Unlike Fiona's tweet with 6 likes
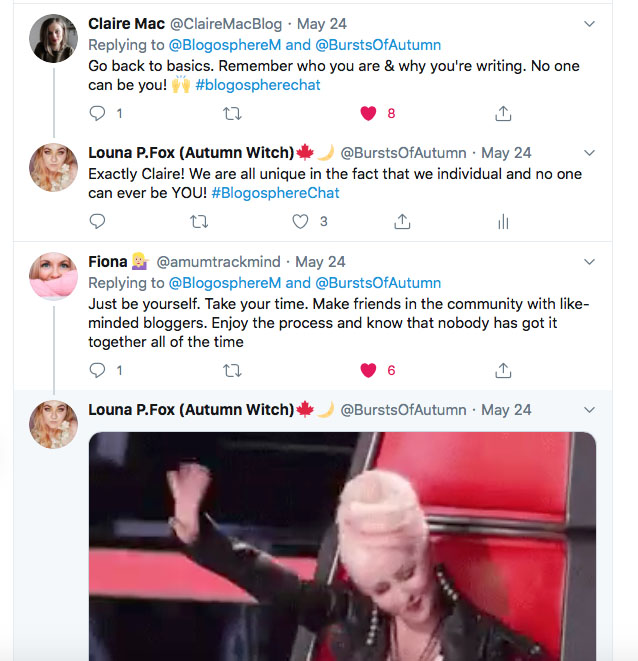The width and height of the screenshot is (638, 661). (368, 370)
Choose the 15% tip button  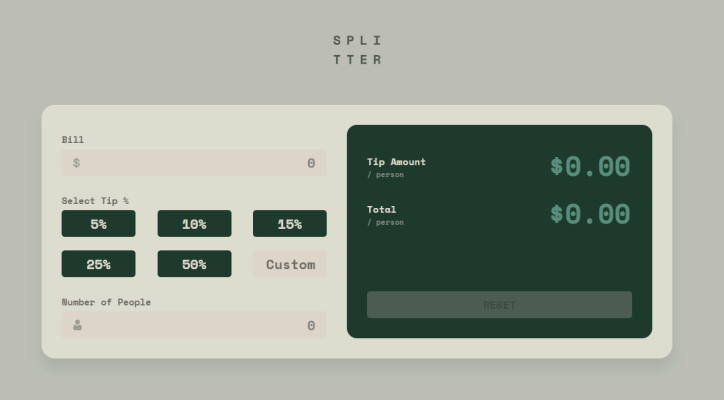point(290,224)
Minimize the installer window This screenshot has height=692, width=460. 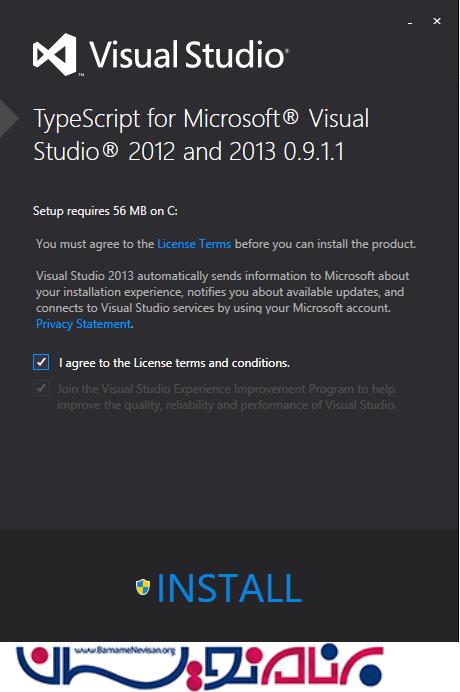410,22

* * *

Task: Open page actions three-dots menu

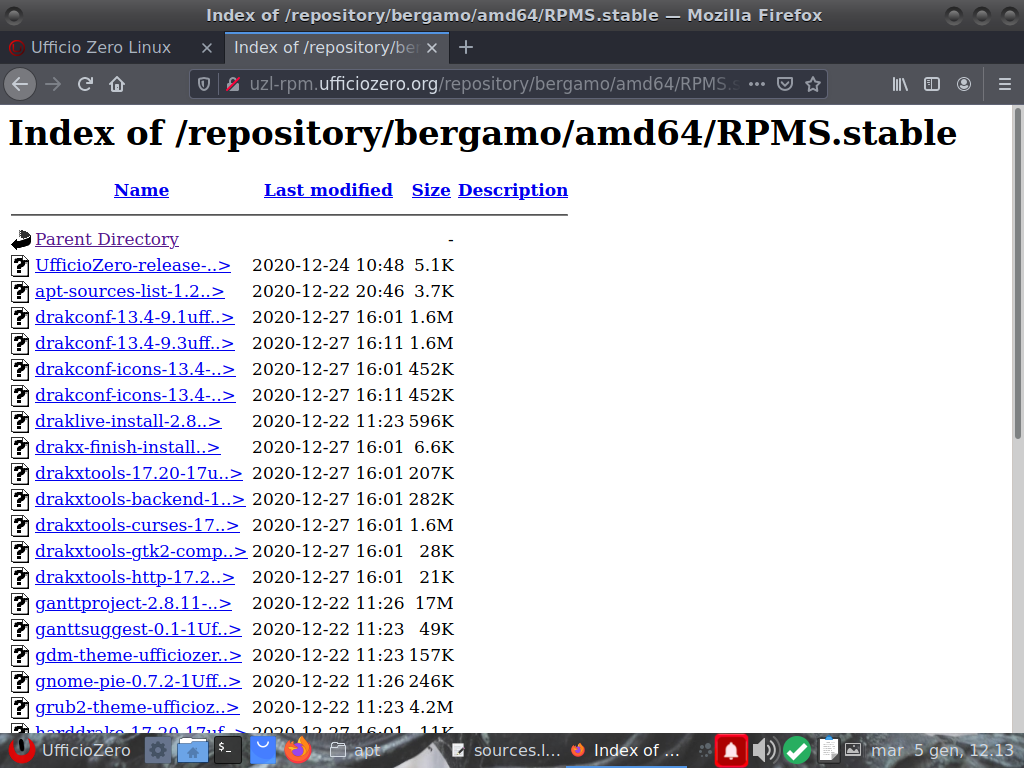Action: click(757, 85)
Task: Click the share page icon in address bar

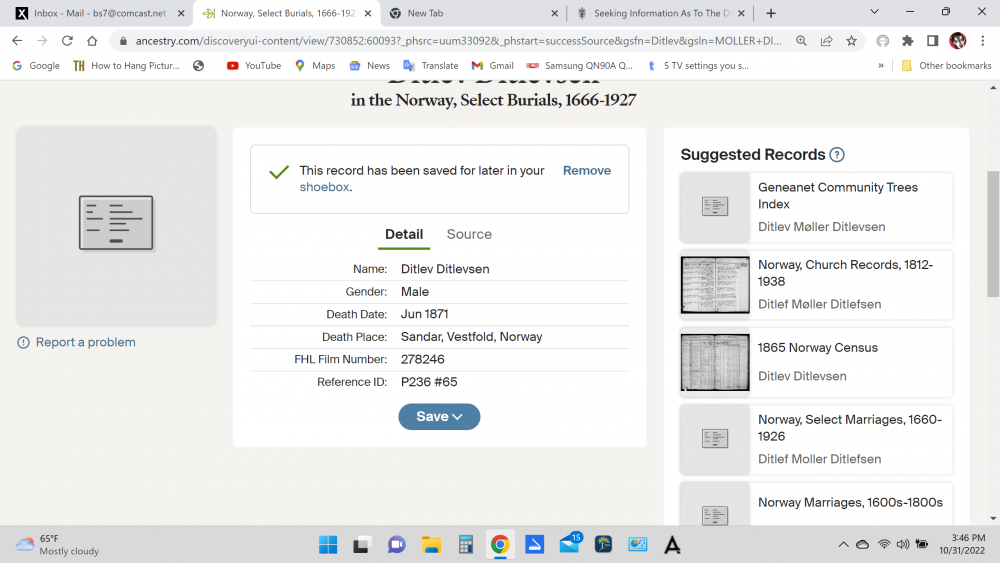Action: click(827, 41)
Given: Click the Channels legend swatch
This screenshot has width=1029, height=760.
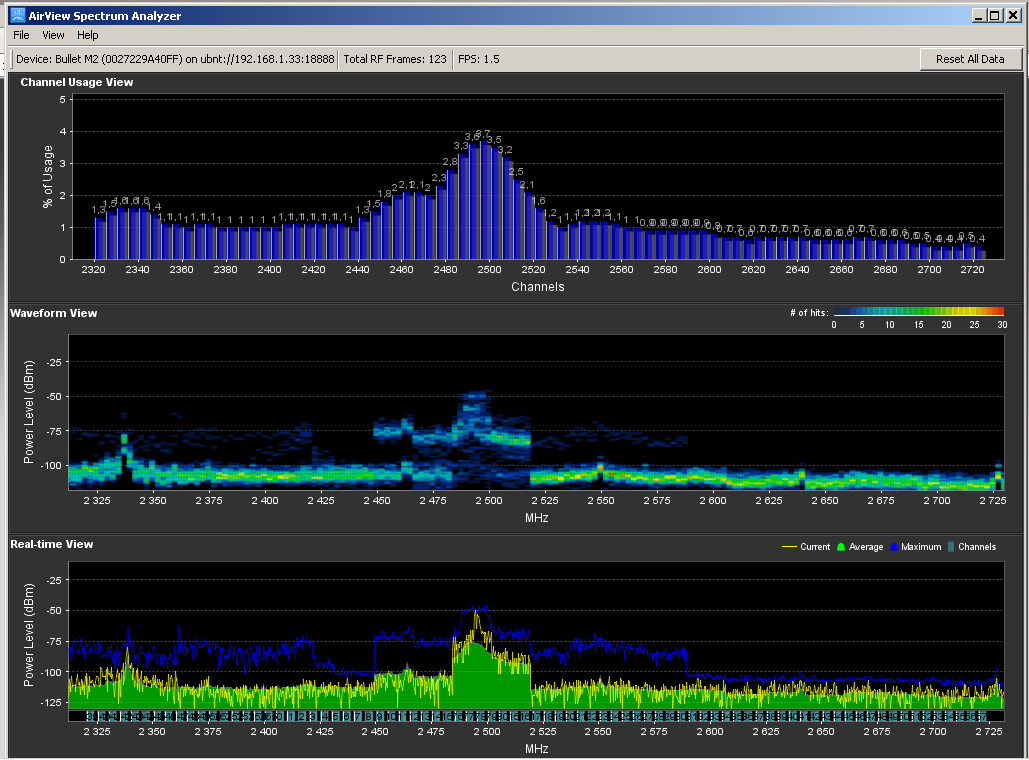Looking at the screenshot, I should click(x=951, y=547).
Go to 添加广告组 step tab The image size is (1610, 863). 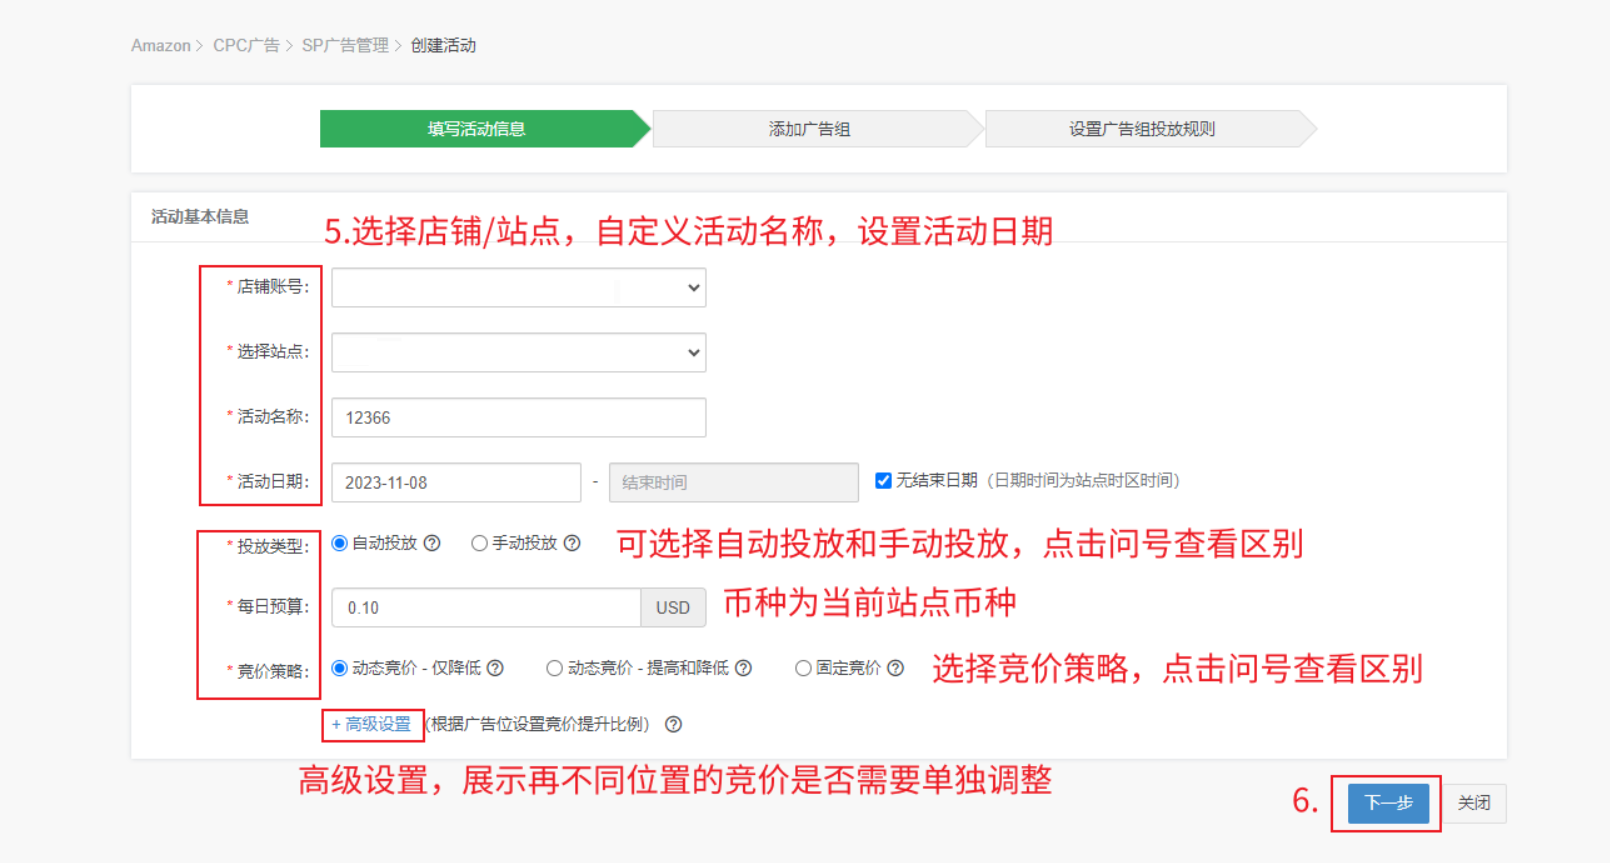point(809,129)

* * *

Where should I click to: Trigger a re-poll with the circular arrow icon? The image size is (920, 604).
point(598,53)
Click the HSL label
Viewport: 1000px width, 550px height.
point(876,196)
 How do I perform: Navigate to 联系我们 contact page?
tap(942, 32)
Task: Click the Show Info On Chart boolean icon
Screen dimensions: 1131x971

**PROMPT**:
In the entries above, find the line with "How do I perform: Navigate" and the line with "Screen dimensions: 1131x971", then restate word for word both of them and every line between, with nothing more.

**EXPECTED ANSWER**:
 How do I perform: Navigate to 联系我们 contact page?
tap(942, 32)
Task: Click the Show Info On Chart boolean icon
Screen dimensions: 1131x971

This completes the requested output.